Santo Domingo. – Representantes de distintos sectores comerciales del país acudieron al Ministerio de Industria, Comercio y Mipymes (MICM) para exponer su preocupación por los impactos económicos derivados de la Ley de Gestión Integral y Coprocesamiento de Residuos Sólidos, especialmente en lo relativo a las contribuciones anuales obligatorias establecidas por la normativa.
Los comerciantes manifestaron que la aplicación de estas contribuciones representa una carga financiera significativa, particularmente para las micro, pequeñas y medianas empresas, que ya enfrentan elevados costos operativos y un entorno económico desafiante. En ese contexto, solicitaron la mediación del ministro YayoSanz Lovatón para abrir un espacio de diálogo que permita revisar y consensuar soluciones viables.

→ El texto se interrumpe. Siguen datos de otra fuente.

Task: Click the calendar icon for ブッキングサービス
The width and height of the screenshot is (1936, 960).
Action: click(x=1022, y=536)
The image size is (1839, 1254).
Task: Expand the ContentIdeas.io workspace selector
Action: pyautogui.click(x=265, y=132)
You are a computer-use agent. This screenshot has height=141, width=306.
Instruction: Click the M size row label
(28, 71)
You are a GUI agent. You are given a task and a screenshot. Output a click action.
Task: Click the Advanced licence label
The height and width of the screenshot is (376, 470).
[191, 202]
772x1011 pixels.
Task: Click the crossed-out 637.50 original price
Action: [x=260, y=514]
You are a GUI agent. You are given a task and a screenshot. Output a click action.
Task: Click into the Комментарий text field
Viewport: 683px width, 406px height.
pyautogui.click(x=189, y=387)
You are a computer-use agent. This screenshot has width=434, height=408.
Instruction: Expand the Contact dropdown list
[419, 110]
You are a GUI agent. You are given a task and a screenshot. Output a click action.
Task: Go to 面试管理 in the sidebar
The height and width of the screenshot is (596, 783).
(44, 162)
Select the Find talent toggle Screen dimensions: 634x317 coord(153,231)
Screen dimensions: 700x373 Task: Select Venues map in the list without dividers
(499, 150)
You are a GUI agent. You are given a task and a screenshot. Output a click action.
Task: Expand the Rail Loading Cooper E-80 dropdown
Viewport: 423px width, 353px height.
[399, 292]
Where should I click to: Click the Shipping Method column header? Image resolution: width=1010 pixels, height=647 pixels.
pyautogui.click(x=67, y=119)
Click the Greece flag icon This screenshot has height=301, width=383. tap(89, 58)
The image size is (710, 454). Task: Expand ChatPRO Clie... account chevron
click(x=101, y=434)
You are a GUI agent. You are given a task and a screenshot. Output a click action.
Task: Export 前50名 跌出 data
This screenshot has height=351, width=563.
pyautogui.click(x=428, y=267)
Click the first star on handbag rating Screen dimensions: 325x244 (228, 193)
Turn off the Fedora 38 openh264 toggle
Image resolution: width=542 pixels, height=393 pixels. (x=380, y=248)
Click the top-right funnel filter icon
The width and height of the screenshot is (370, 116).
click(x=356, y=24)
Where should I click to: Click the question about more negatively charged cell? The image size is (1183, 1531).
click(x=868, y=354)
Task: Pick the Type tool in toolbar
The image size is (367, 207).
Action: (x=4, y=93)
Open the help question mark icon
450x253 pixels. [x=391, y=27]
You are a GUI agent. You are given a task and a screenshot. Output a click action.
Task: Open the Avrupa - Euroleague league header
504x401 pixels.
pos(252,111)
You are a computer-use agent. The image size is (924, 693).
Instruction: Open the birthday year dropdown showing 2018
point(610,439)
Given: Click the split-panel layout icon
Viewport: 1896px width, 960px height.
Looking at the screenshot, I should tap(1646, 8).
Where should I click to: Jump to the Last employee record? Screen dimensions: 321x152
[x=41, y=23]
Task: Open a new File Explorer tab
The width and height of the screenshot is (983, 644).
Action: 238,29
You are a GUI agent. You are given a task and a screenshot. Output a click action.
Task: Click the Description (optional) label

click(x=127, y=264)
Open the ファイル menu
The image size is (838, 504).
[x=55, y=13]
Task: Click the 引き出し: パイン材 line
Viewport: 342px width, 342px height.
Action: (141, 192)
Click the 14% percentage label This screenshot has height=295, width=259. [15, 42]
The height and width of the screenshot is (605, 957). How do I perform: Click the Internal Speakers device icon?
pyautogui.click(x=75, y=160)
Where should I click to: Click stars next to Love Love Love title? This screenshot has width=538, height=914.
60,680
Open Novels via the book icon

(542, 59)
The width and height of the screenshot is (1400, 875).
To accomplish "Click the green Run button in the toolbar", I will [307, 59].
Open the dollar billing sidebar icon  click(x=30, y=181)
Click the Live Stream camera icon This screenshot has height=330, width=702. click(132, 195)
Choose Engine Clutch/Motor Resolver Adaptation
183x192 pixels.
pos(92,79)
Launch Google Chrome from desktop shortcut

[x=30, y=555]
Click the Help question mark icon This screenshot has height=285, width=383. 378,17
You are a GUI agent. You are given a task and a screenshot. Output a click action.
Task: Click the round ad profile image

De acuerdo con los voceros del sector, si bien respaldan los objetivos ambientales de la ley y reconocen la importancia de una gestión adecuada de los residuos sólidos, consideran necesario que su implementación tome en cuenta la capacidad real de pago de las empresas, así como el impacto diferenciado por tamaño y tipo de actividad comercial.
“Estamos de acuerdo con avanzar hacia un modelo sostenible, pero las contribuciones deben ser proporcionales y aplicadas de manera gradual, para no afectar la estabilidad de los negocios”, expresaron representantes empresariales tras el encuentro.
Los comerciantes esperan que el Ministerio de Industria y Comercio actúe como ente articulador entre el sector privado y las autoridades responsables de la aplicación de la ley, con el objetivo de evaluar posibles ajustes, incentivos o mecanismos alternativos que reduzcan la presión financiera sin comprometer las metas ambientales.
Desde el MICM se informó que las inquietudes planteadas serán analizadas y canalizadas ante las instancias correspondientes, reafirmando la disposición del Gobierno de escuchar al sector productivo y promover soluciones equilibradas que fomenten tanto la sostenibilidad ambiental como la competitividad empresarial.
El debate en torno a la Ley de Residuos Sólidos se mantiene como uno de los principales temas de la agenda económica nacional, en momentos en que distintos sectores abogan por una aplicación más flexible y consensuada de la normativa.